• [Given problem]: Write out the data entries from the start of the material through the line that contains "(1098, 659)", copying each line unchanged and leaving out the pictures.

(Data entries)

Begin

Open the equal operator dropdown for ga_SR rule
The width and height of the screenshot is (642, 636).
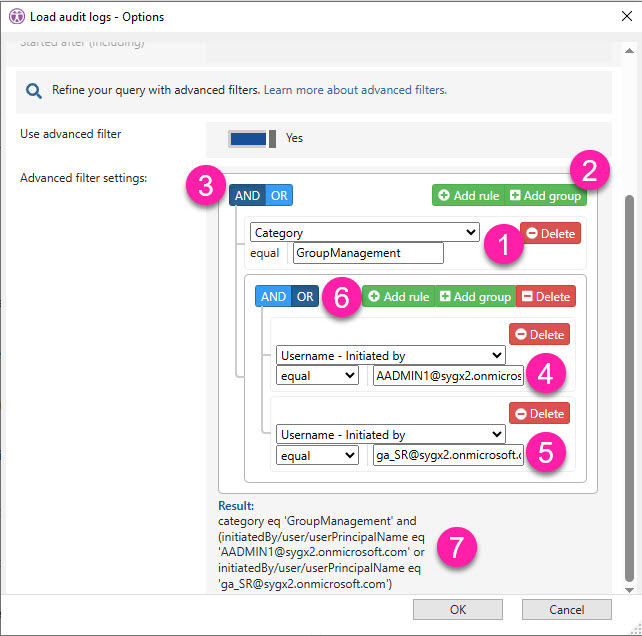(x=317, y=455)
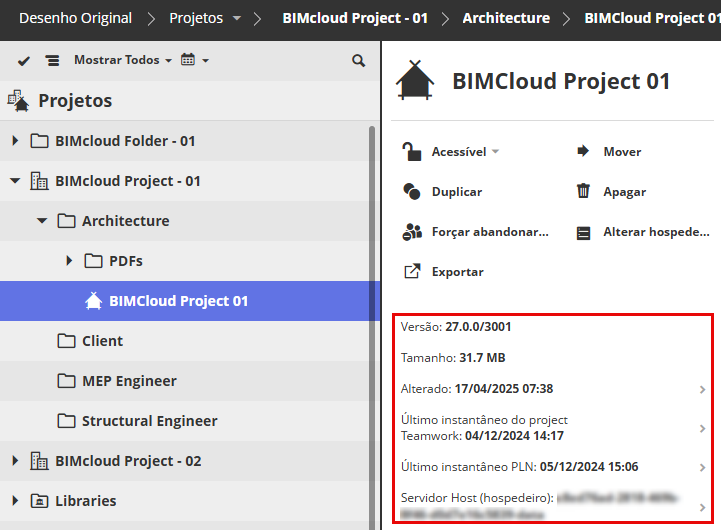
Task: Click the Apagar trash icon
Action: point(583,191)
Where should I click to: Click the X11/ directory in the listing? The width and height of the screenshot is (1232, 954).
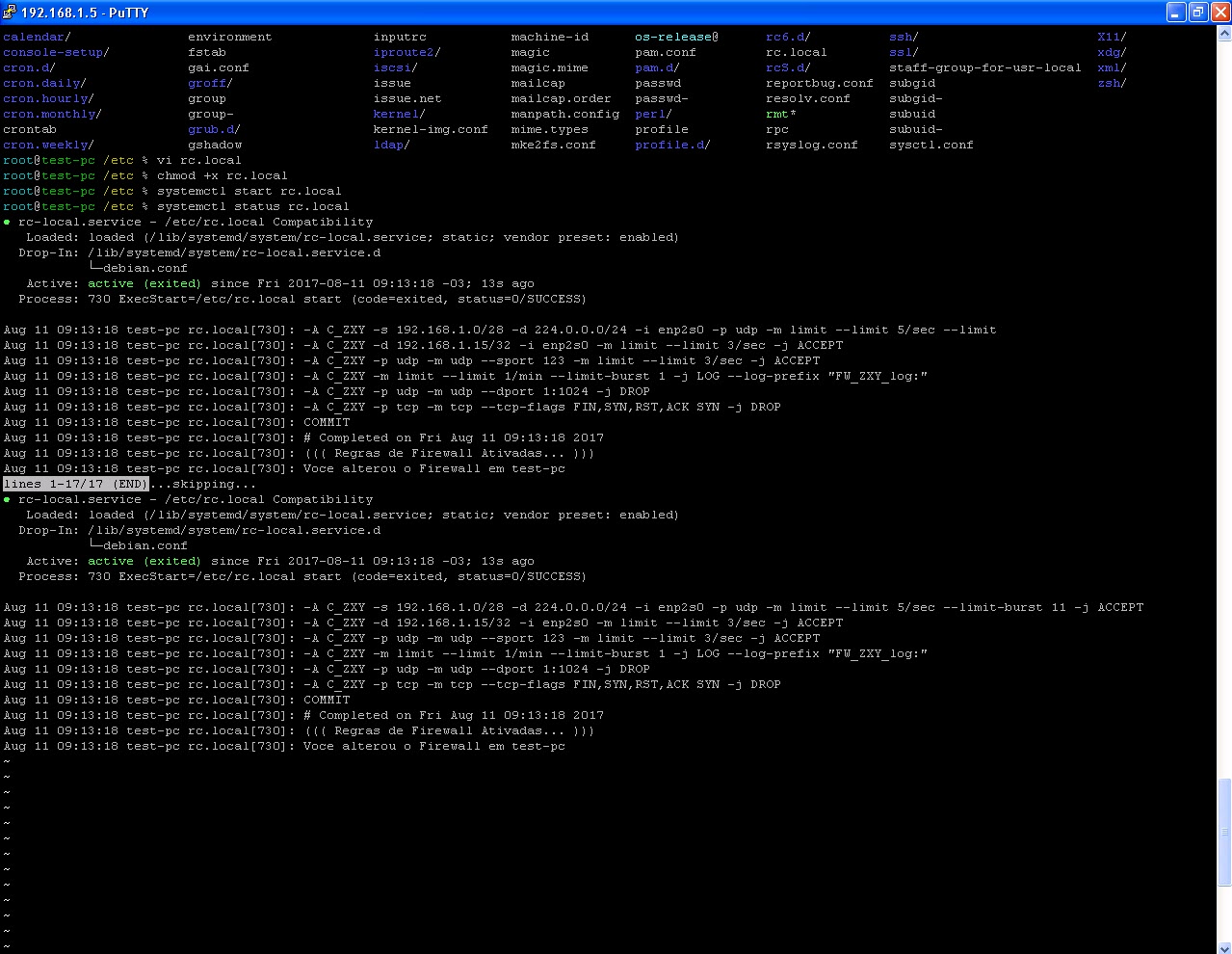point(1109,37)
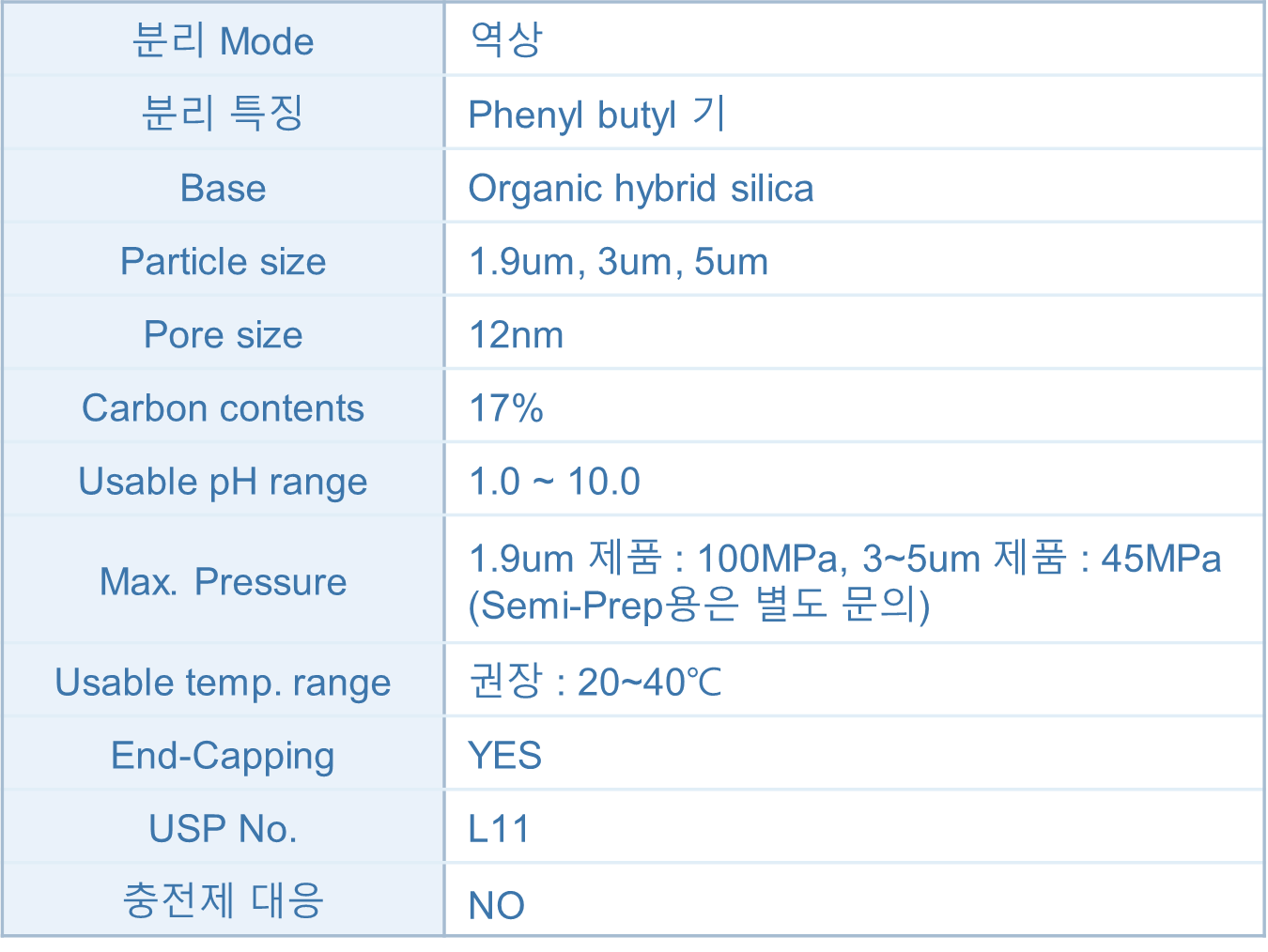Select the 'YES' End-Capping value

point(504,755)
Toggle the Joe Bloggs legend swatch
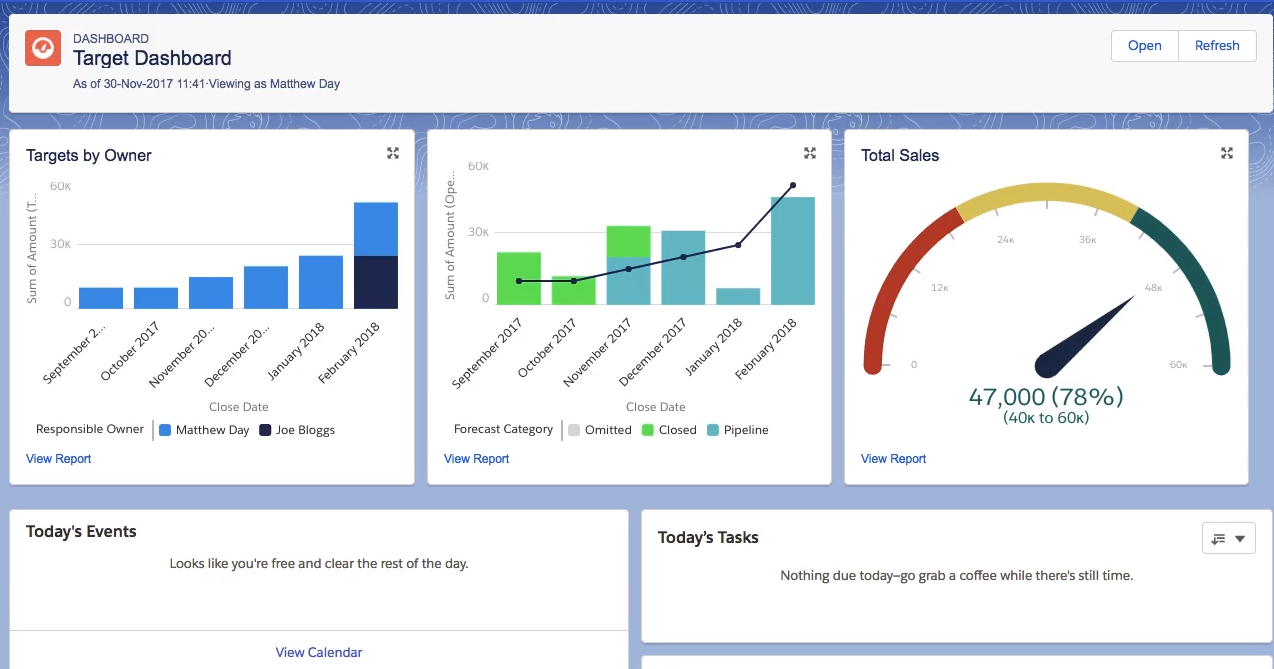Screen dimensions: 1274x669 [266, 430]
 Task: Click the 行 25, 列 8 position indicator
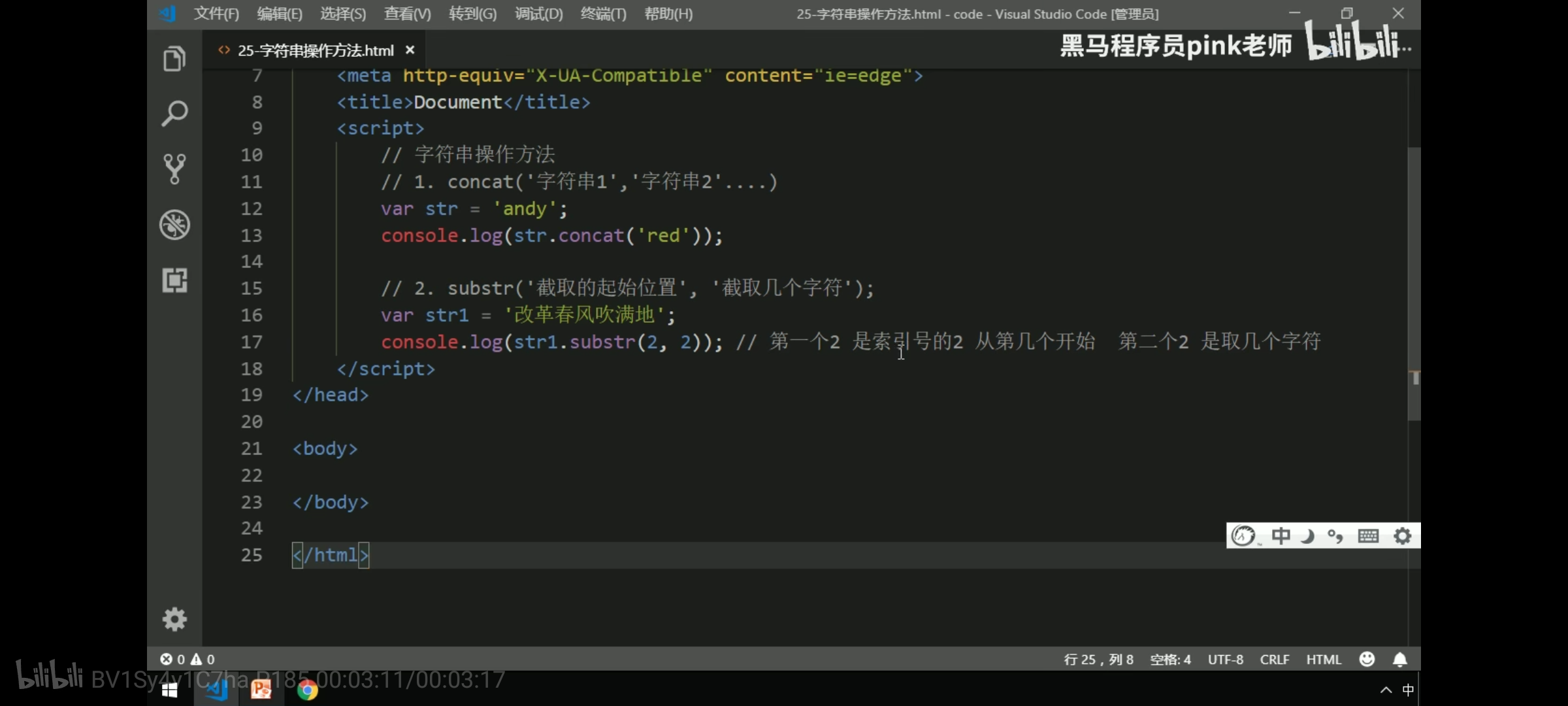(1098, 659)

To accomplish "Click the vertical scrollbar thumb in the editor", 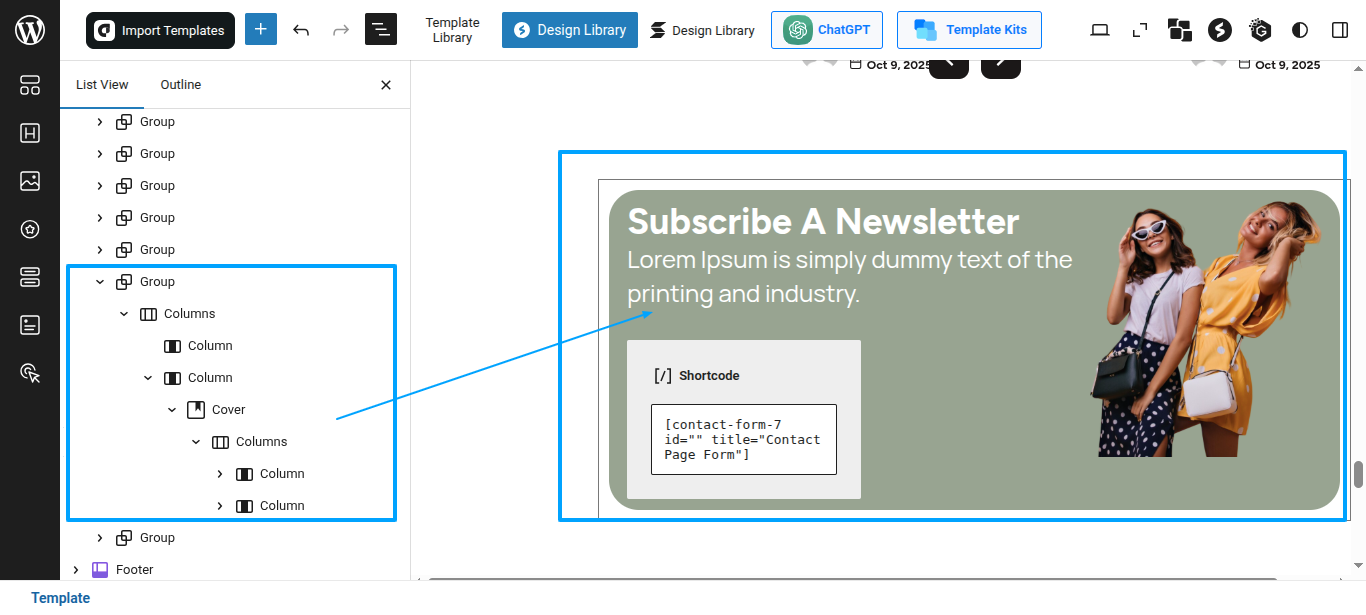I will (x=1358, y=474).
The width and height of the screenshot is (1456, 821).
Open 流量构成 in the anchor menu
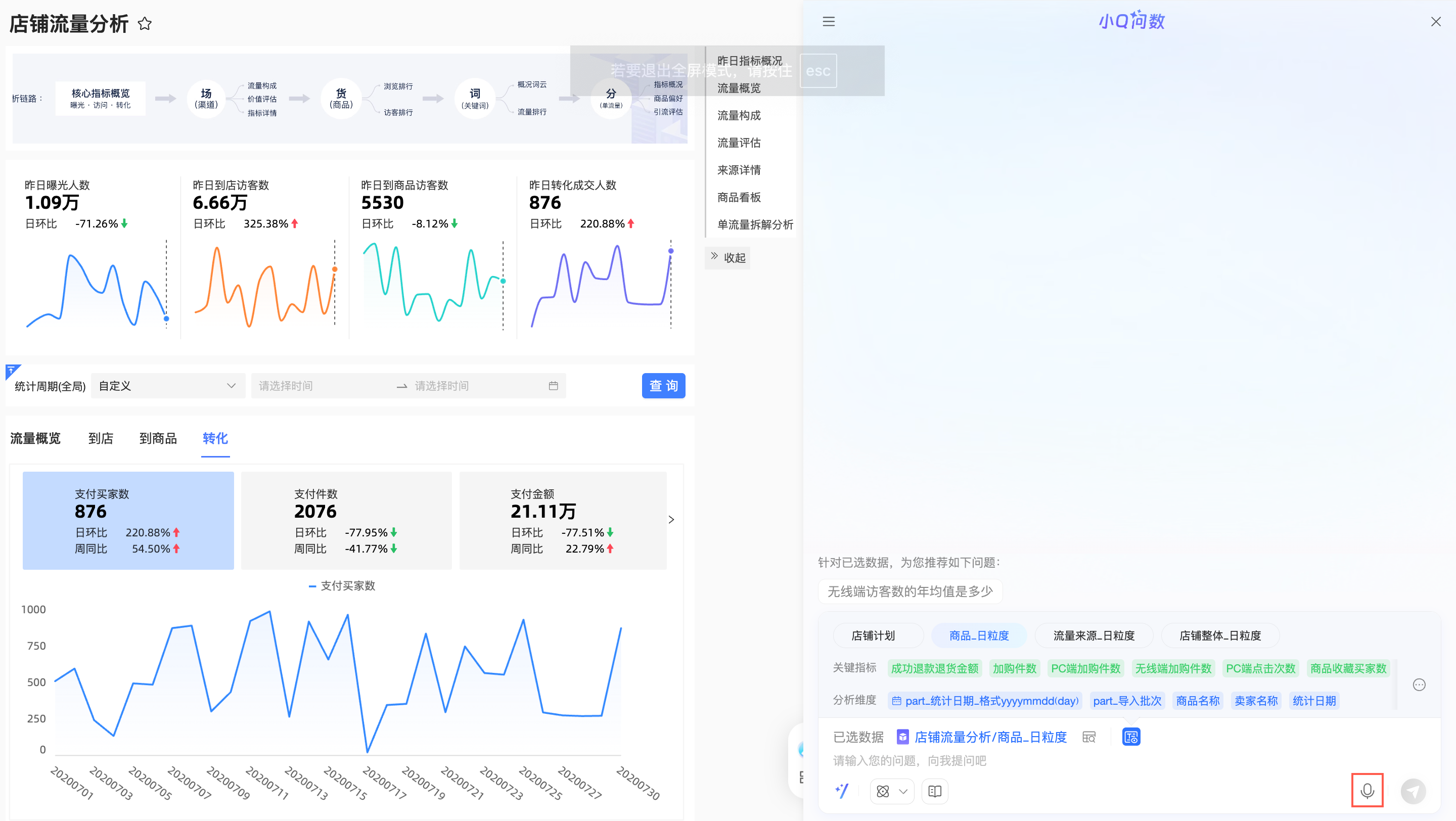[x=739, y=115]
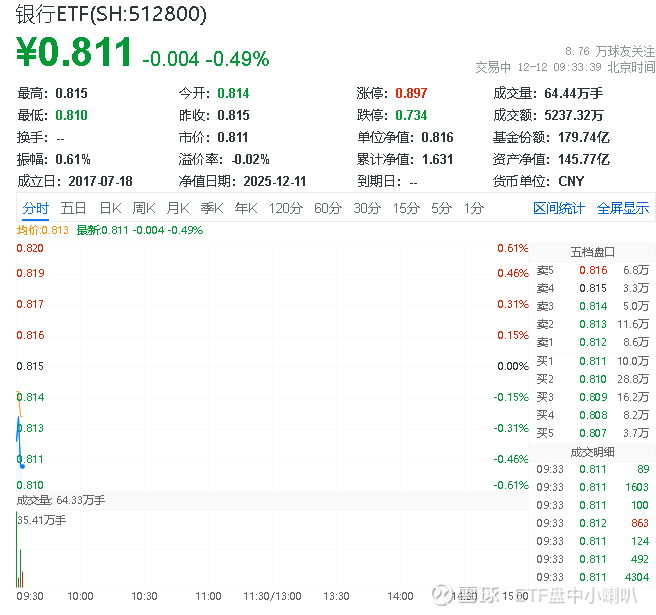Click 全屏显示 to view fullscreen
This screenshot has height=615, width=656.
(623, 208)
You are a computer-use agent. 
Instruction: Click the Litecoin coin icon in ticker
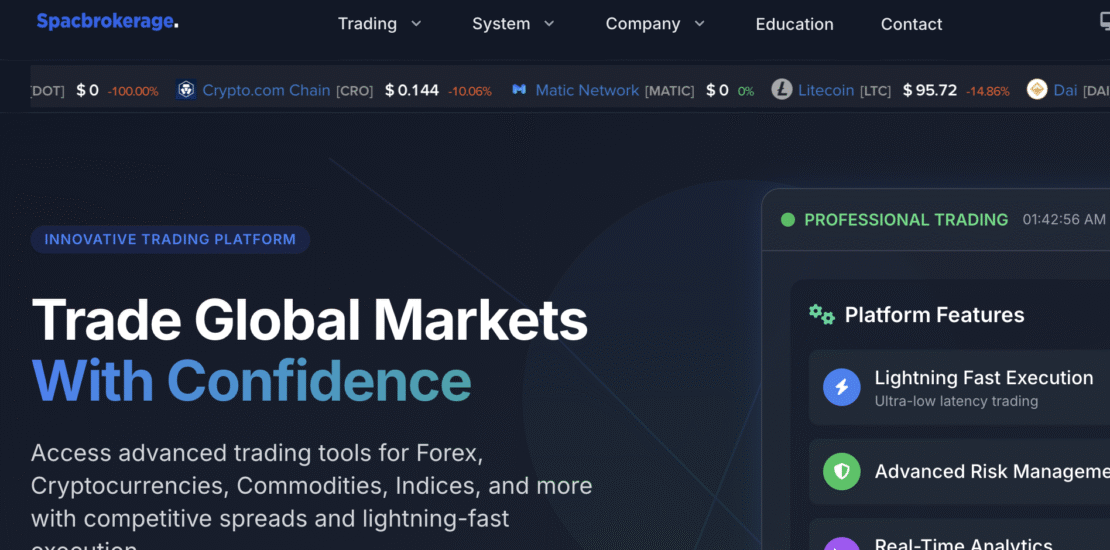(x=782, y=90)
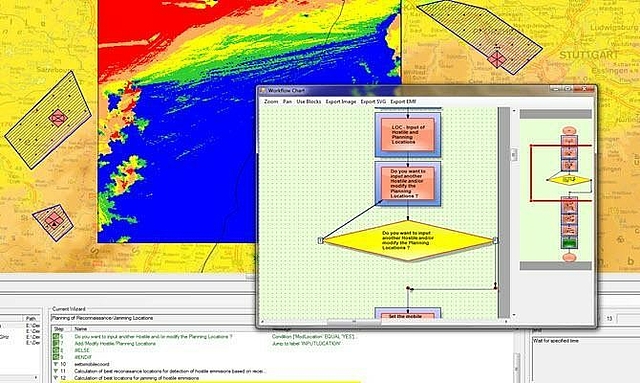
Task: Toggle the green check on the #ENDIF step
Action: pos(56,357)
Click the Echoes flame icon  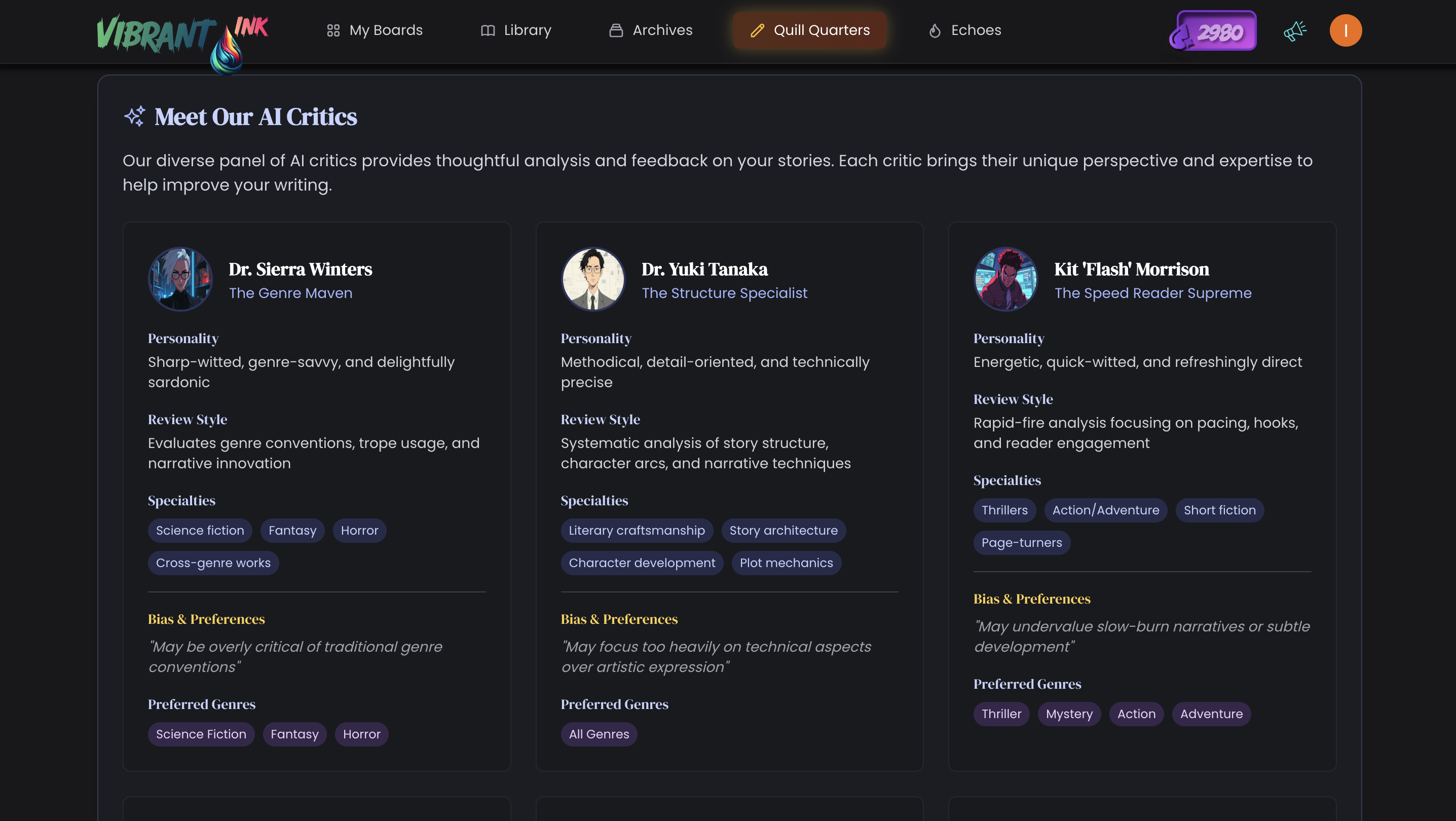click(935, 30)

End

• [Task output]:
Open the equal operator dropdown for ga_SR rule
The width and height of the screenshot is (642, 636).
(x=317, y=455)
Task: Click the Apagar trash icon
Action: point(583,191)
Where should I click to: Click the X11/ directory in the listing? The width and height of the screenshot is (1232, 954).
point(1109,37)
Select the 'YES' End-Capping value

point(504,755)
Toggle the Joe Bloggs legend swatch
Screen dimensions: 1274x669 [266, 430]
 Task: Click the 行 25, 列 8 position indicator
(1098, 659)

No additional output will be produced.